The only thing in the above code that is GxB is the trivial GxB_PAIR_INT64 operator, which could be added to the spec in a single line in Table 3.5. By stark contrast, doing this in vanilla GrB with no GrB_PAIR_INT64 operator takes O(e) time and O(e) memory where k << e is common. The difference is vast.

Adding the GrB_PAIR_INT64 operator will allow for asymptotically fast computation of the row and column degree, and so many other things as well.

It just has a profound impact on GraphBLAS. The 3 most important binary ops in GraphBLAS are FIRST, SECOND, and this new one PAIR. These functions are even more important than PLUS and TIMES. This is because many many graph algorithms ignore edge weights.

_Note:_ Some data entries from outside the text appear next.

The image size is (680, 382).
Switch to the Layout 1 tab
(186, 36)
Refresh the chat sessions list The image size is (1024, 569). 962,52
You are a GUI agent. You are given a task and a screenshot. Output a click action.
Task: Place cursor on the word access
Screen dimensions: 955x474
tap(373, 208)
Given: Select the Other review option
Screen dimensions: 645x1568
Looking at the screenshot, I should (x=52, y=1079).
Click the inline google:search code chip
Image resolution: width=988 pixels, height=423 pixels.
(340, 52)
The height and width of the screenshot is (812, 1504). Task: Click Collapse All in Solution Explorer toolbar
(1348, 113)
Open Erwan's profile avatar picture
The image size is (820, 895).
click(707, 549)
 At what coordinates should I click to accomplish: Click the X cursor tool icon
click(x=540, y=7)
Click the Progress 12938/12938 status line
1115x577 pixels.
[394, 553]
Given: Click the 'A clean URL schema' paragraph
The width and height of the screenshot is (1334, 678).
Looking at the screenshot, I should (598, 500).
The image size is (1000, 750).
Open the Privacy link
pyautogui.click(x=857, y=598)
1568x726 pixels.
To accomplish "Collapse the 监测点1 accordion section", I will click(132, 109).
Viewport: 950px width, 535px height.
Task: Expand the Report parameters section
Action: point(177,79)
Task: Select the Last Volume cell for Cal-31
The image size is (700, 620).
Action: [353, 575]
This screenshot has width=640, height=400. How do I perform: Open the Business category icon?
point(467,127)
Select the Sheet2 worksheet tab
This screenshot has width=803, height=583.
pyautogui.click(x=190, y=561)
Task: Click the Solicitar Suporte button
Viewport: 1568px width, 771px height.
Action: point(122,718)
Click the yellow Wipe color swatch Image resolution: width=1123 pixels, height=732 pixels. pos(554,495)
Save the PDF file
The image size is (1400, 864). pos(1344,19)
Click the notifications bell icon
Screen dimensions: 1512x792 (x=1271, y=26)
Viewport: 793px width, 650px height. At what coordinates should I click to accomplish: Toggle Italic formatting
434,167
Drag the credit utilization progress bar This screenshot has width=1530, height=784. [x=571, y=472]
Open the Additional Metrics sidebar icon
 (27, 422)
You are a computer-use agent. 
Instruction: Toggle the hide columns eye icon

This binary op f(x,y)=1 acts something like FIRST (x,y) = x, which is agnostic to the value of y but in GrB mxm in a semiring is only applied to as FIRST (aik, bkj) where both aik and bkj exist. The PAIR operator is only applied in a semiring as PAIR(aik,bkj) where both aik and bkj exist, just like any other op. It just happens to always return 1, ignoring the values of both its inputs.

That’s why I called it PAIR. Also because I already had a unary op GxB_ONE_T, but I’m not recommending that to be added to the spec. So f(x,y)=1 could be called GrB_ONE_T as a binary op, if you like.

mcmillan03 commented 2 years ago

We will be adding GrB_ONEB_T to the list of binary ops.

mcmillan03 commented 2 years ago

Added.